Die Überlebenden des Holocaust, die noch unter uns weilen, gehen auf die Hundert zu. Bald wird es keine Möglichkeit mehr geben, sie persönlich zu treffen. Um ihre Erfahrungen für nachfolgende Generationen aufzubewahren, gibt es eine Vielzahl von Interviewprojekten. Die Shoah Foundation, die schon lange an der Archivierung der Zeitzeugeninterviews arbeitet, hat ein interaktives Programm entwickelt, das im Technikmuseum Berlin in einer Betaversion erbrobt wurde.

Anita Lasker-Wallfisch
Anita Lasker-Wallfisch
Quelle: dpa

Jo Schück testet eine digitale, virtuelle Möglichkeit für Besucher und Besucherinnen, Fragen an die Auschwitz-Überlebende Anita Lasker-Wallfisch zu richten. Die in England lebende Lasker-Wallfisch ist heute 96 Jahre alt. Sie war im Mädchenorchester von Auschwitz. Für das Projekt hat sie über 1000 Fragen beantwortet, die durch eine Künstliche Intelligenz abrufbar sind. Es ist der Versuch, ein echtes Gespräch nachzuempfinden.
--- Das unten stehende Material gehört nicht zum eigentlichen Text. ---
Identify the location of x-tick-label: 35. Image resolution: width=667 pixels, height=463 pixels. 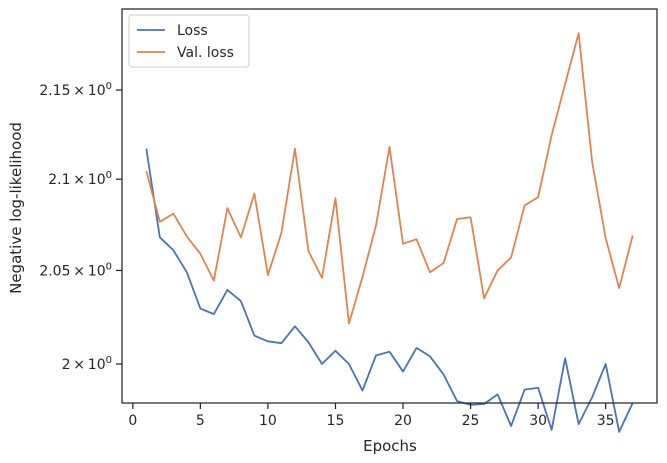
(606, 421).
Musikgespräch: Sammy Amara, Sänger

Punkrockband "Broilers" gegen rechts

Sammy Amara, Sänger der Band "Broilers"
Sammy Amara von den "Broilers"
Quelle: ZDF

Sammy Amara ist Sänger der Broilers, einer der erfolgreichsten Punkrockbands Deutschlands. Der Band ist es wichtig, in der Musik immer wieder Faschismus, deutsche Vergangenheit und Rechtspopulismus zum Thema zu machen. Für sie sind Erinnerungsstätten, Denkmäler, sichtbare Mahnungen an den Holocaust ein wichtiger Bestandteil der Erinnerungskultur. Für Amara heißt das auch: öffentlich Position beziehen, mit den Mitteln seiner Kunst und der seiner Band - wie in "Keine Hymnen heute", einem Titel von ihrem Album "sic!". Jo Schück trifft Amara am Holocaust-Mahnmal in Berlin.